The 6870 has an ace in the hole though – crossfire scaling. These cards do a superb job when you put them in crossfire. Brolloks, (Overclockers’ benching team leader), did some testing and while his 6870 didn’t beat his 5870 in a single-card 3DMark06 run, dual 6870s actually beat out dual 5870s quite handily. Take a quick look at the results from this Benchmark Reviews article. Two 6870s in crossfire consistently almost double their FPS / score. I can’t remember the last card (if any) that I’ve seen scale so well. If you plan on running multiple cards from this price point, there is a pair of 6870s with your name on them.
There is also heat and power to consider. Everyone knows Fermi is one hot beast. Running this GTX 470 through 3DMark Vantage at stock gave temperatures equal to that of the 6870 overclocked running Furmark. Add to that the GTX 470’s TDP – 33W idle / 215 W load and you have a power hungry, hot beast.

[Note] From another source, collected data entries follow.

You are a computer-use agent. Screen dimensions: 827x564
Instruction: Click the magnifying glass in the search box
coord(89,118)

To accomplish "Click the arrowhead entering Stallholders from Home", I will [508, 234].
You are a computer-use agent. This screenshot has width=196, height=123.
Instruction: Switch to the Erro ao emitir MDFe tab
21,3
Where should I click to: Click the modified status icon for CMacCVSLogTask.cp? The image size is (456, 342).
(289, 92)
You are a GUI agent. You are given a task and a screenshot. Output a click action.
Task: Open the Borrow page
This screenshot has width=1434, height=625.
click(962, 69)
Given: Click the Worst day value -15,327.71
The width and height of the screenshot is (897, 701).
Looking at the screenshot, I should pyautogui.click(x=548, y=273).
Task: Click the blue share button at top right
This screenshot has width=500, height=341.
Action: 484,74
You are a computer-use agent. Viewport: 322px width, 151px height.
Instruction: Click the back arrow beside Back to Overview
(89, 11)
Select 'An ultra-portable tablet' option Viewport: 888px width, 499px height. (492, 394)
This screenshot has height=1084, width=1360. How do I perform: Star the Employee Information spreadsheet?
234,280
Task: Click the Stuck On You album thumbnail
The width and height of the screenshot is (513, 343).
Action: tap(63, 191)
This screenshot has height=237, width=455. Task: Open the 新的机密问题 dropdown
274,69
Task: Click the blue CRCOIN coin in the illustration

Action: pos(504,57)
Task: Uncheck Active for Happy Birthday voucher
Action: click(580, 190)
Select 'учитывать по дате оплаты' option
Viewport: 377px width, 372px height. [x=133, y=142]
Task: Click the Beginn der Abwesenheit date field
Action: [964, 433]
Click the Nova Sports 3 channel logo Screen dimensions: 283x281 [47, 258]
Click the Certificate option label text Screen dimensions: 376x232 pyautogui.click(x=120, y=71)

These are no small matters. AMD has managed to make a card for $20 cheaper that runs cooler, uses less power and performs pretty darn close to its competition. A lot of users would think those strengths outweigh the sometimes rather small FPS / score advantages you get for using so much more power and producing so much more heat.
So the 6870 runs cooler and sips quite a bit less power than its competition. Add to all of that the fact that these cards seem to be pretty darn good overclockers and you have a winning combination!